Request 1 —
Write out the part of the Maven repository message that opens with the words containing "third party or" and closes with "do not want).", copying it exactly.

Extract —
------
Sands,

I think your overlooking that theres no need to even configure the "release
repository", as its maven central. And this is why the current repo listing
is only the snapshot repository. (Note eventually we want to attian "no"
third party or snapshot repository entries in our POM so we can utilize the
sonatype repository hosting for our releases.

Your logic is in error because those switches your referring to are will
actually do the oposite of the goal you are seeking.  IE they will cause the
snapshot repo to be included into the transitive analysis of release
artifacts (something we surely do not want).

The snapshot repository has snapshots enable on it because that is what it
is for in the first place.  Your disabling it will disrupt the development
process on the trunk, forcing us to use some sort of profile or other option
to enable it.

There are never release artifacts issued into the snapshot repository, only
snapshots, if there are, we need to remove them (Ideally, we may want to
consider that the snapshot repo should probably be purged of snapshot builds
after every release).

A full release of DSpace does not look to resolve SNAPSHOTS because the
"maven release process" removes them from the dependencies and forces you to
choose full fledged releases.  In maven, a release will always be chosen
over a snapshot when "snapshot" is not designated in the dependency version.
------
Dataset extract —
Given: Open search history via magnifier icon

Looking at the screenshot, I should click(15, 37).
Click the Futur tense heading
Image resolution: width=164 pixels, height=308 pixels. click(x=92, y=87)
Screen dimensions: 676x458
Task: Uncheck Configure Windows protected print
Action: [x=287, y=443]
------
Request 2 —
Give the records again, every line of them, exactly as they stand.

Final result 1 —
third party or snapshot repository entries in our POM so we can utilize the
sonatype repository hosting for our releases.

Your logic is in error because those switches your referring to are will
actually do the oposite of the goal you are seeking.  IE they will cause the
snapshot repo to be included into the transitive analysis of release
artifacts (something we surely do not want).

Final result 2 —
Given: Open search history via magnifier icon

Looking at the screenshot, I should click(15, 37).
Click the Futur tense heading
Image resolution: width=164 pixels, height=308 pixels. click(x=92, y=87)
Screen dimensions: 676x458
Task: Uncheck Configure Windows protected print
Action: [x=287, y=443]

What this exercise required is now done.